- _Page excerpt_
# Women flirt their way to top: survey



## iMav (Feb 5, 2007)

*New Delhi:* Forget sisterhood - majority of working women would rather have a male boss and flirt their way to the top, says a recent survey conducted in the UK.
  According to a survey done by magazine _Harper's Bazaar_ women complain of inequality in the workplace and yet they rely upon their feminine charms to get what they want.
  Rather than combining strength with fellow female workers, women see other women as the main competition, said _The Daily Mail_ citing the survey findings. 
  Crying in the loos was a common confession with 85 per cent of women admitting that they had locked themselves in the office toilet for a quick weep.
   Three out of five women said they would rather work directly for a man than a woman while a further 86 per cent said they would happily flirt with a male colleague if it meant they got their own way.
  The survey questioned 500 professional women with top jobs in finance, newspapers and healthcare about their attitudes to their office environments.
  Despite striving for equality at work a third of women admitted to pretending to be less intelligent than they actually are to flatter a male ego and get ahead.
  Seven out of ten women said that simply by wearing a pair of high heels to work they automatically felt more powerful and confident in their ability to deal with the working day.
  Nearly 70 per cent confessed that they would secretly revel in seeing another colleague fail while one in five have taken the credit for someone else's work.
  More than half of women thought that women with children held more power in the office to the disadvantage of those without.
  "We work in a female-dominated industry and were amazed at this lack of 'sisterly' support. But considering so many also confessed to flirting with a male colleague as a means to getting their own way, perhaps we shouldn't have been so shocked!" _Harper's Bazaar_ editor Lucy Yeomans was quoted by _The Daily Mail._


_*Source*

here is why i always say that we are giving too much importance to the phrase "weaker sex" ..... and it is gonna hamper our future ... the more benefits we give em under the pretext of weaker sex ... we are kicking the axe harder ....
_


----------



## sam_1710 (Feb 5, 2007)

> here is why i always say that we are giving too much importance to the phrase "weaker sex" ..... and it is gonna hamper our future ... the more benefits we give em under the pretext of weaker sex ... we are kicking the axe harder ....

- _Word and element location data_

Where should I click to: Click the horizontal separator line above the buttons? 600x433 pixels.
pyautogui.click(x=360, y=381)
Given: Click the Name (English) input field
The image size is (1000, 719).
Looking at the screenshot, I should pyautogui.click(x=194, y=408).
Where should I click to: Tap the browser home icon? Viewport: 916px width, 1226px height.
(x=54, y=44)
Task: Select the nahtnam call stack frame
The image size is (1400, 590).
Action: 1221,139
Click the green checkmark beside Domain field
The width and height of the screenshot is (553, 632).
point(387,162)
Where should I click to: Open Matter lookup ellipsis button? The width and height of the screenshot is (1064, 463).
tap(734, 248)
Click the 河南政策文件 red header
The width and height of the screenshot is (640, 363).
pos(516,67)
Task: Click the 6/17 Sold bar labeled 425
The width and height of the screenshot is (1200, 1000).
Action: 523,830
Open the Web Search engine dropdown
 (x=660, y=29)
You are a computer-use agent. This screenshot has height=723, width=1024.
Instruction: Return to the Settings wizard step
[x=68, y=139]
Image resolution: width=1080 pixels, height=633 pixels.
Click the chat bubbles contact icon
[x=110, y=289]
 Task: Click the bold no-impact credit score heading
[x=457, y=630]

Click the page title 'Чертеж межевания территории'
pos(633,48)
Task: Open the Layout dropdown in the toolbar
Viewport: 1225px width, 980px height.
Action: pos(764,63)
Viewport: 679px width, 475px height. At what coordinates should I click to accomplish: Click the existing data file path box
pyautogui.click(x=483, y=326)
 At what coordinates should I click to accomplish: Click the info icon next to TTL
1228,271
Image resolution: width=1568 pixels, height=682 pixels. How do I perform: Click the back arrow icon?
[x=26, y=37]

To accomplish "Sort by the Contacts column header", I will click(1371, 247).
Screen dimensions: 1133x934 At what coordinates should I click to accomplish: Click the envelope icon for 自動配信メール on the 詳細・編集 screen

- _Directions for this task_
How many women did the survey in the workplace survey thread question?

- _Reply to the task_
The survey questioned 500 professional women.